As we look at the rest of the org and various projects within it, and as the total ecosystem expands, we’re seeing a divergence in technical compatibility represented by a growing requirement of additional middle-ware that needs development. An example of this is the “chat” abstraction/optimization on top of Waku, to be consumed by Status for their more constrained needs. This work represents “a new bubble” in between projects we already have, and the subject of “who owns this work” has been a point of contention for quite some time along with the question, “what is it called?”.

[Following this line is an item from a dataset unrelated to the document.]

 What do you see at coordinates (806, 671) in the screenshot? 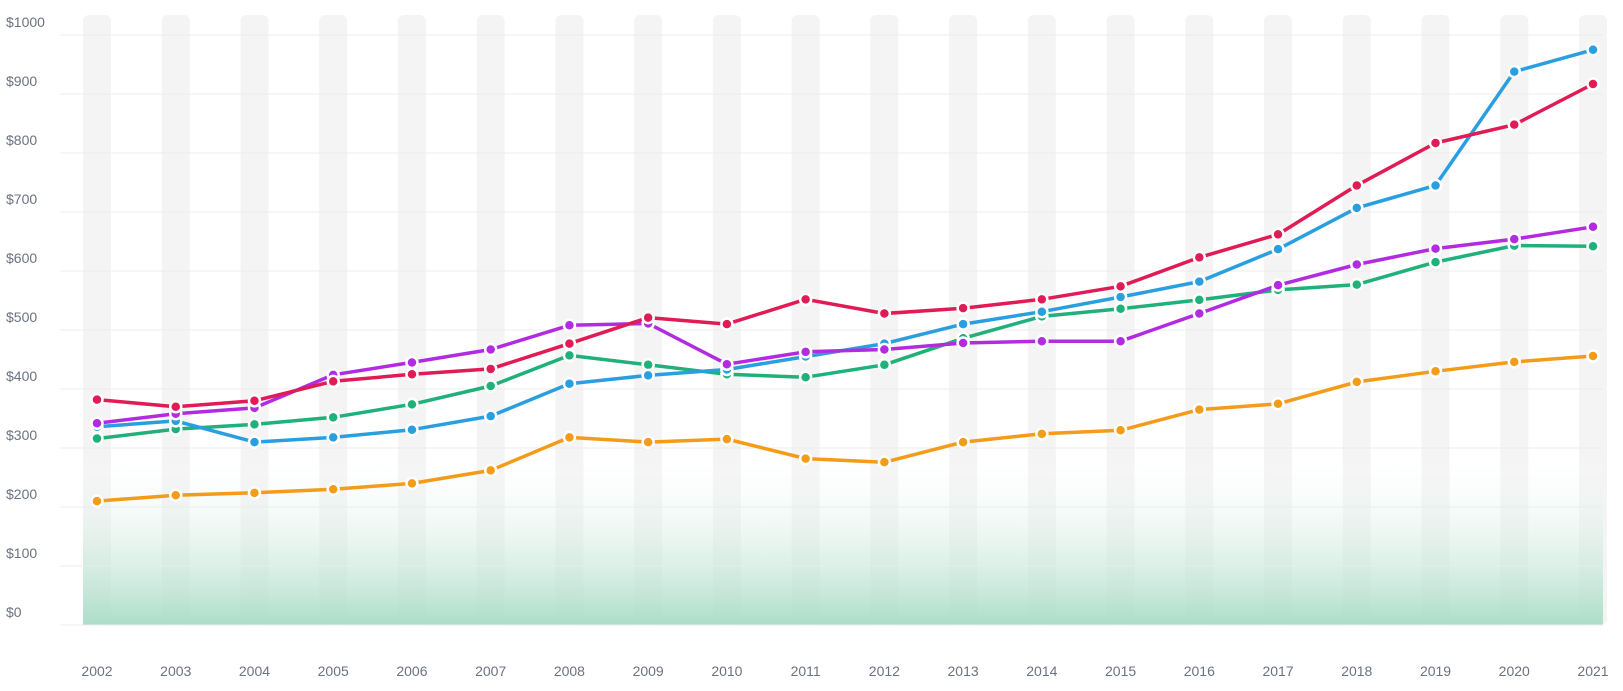
I see `x-tick-label: 2011` at bounding box center [806, 671].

Here are a few more examples of organizational difficulties around this topic:
- Technical alignment and coordination of Nescience (zkVM team within Vac) and Nomos
- Nomos exploring the creation a mixnet on top of
libp2p
as opposed to relying on Waku protocols for network-level privacy - More generally, no Logos Collective infrastructure project (and Nimbus) using Waku for message passing
- Codex recreating an
ethers.nim
interface to blockchains instead of using what’s been built by Status Desktop
It’s clear that we want applications to use these foundational infrastructure projects to serve users, but it isn’t clear how well the individual projects work with each other and how much room should be left in between them for “glue projects.”
If we are leaning towards an “early” ecosystem viewpoint, then a project that is attempting to live on the bleeding edge of their respective market should work to stay there and remain competitive, which means potentially making optimizations that move away from cross-project compatibility. That being said, when these things happen, it should have an explicit technical justification for such a move. This allows the in-between glue that will eventually be needed for cross-project integration to be better understood and planned for. These justifications, as far as I’m aware, don’t exist or are not easily identified if the question is brought up.

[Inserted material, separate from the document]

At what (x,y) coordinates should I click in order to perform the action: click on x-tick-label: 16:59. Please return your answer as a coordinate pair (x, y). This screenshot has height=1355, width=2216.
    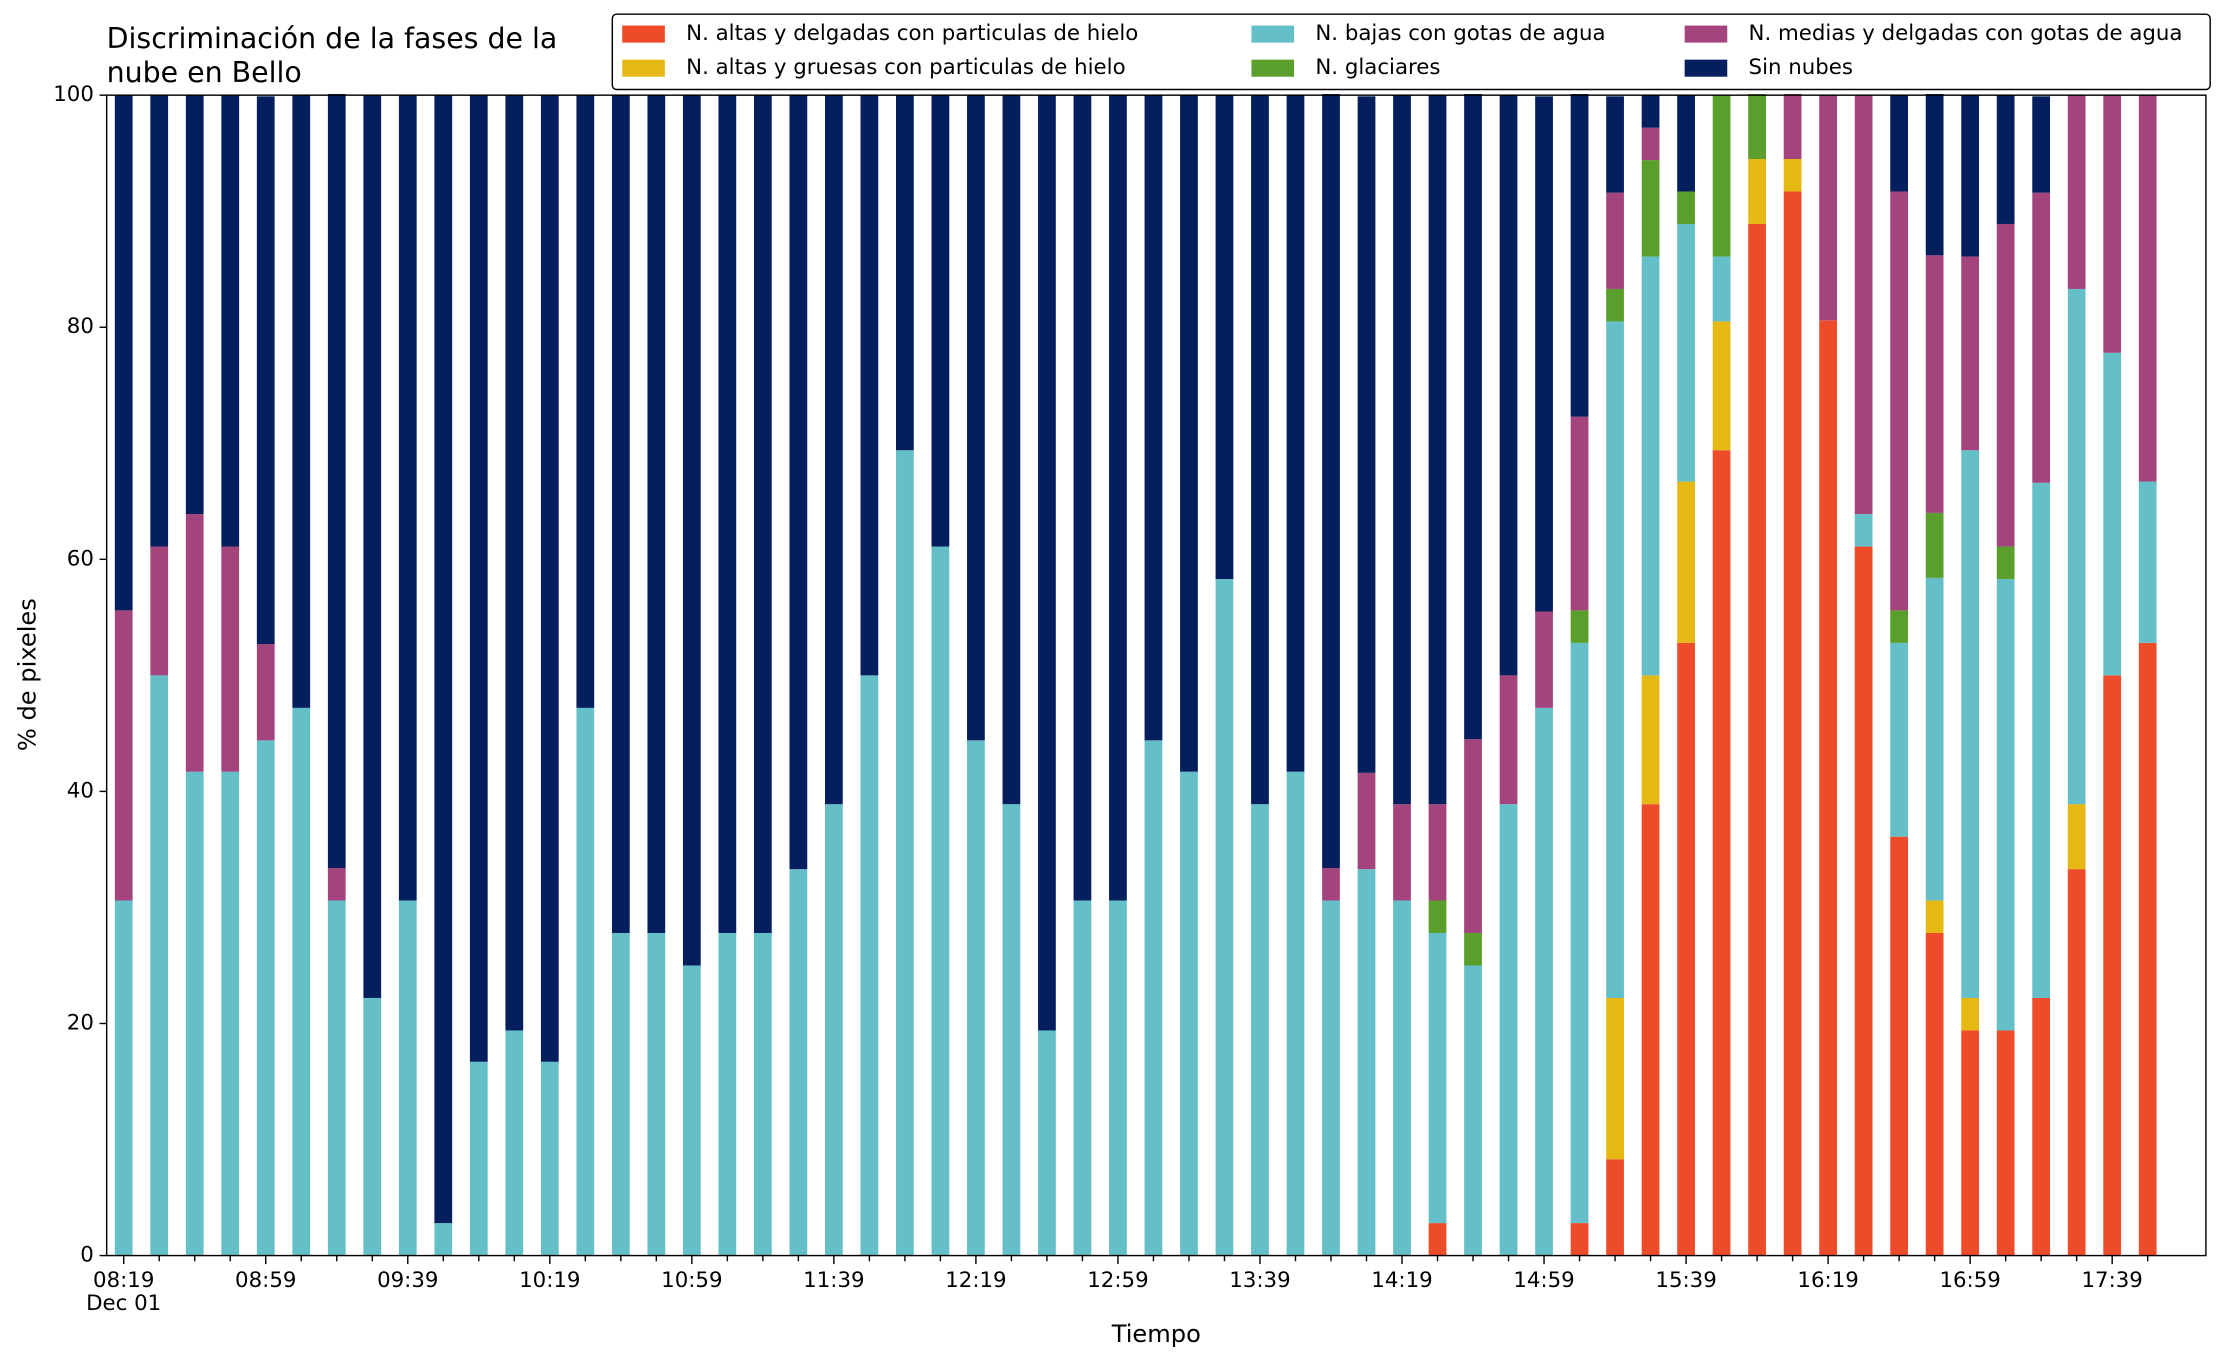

Another factor to take into account is that the further generalized a project becomes, the less immediately useful it is in an optimized instantiation, thus the further away it moves from the integration into a specific project that may require optimization for a niche purpose. In other words, a more generalized project makes the bubble it takes up in the ecosystem larger as it has more potential use cases, but it also increases all of the distances between itself and any optimized use-case, thereby requiring additional development or, worse, outright incompatibility.
If the approach is decidedly “Big/Early”, it seems reasonable to assume that foundational projects may not be directly compatible with each other over the long-term because of the choice to remain competitive and useful within their own domains. We need to be ok with their needing to be glue between them, and whether or not we also develop that glue is a question that remains to be answered and will probably be a case-by-base basis.

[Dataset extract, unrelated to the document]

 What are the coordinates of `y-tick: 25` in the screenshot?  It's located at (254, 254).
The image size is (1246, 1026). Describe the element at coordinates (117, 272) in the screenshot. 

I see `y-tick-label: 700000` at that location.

Other factors not considered here but are clearly important
This is already a long post and I’ve missed some probably very key points to this decision and alignment. To name a few:
- Individual business cases vs Logos mission
- Financial allocations
- Investment portfolio strategy
But it should serve a good starting point and language to continue the conversation. Please discuss: Tell me what I’ve gotten wrong, your opinion of how we should work and grow together, what I’ve missed, additional pros/cons, etc.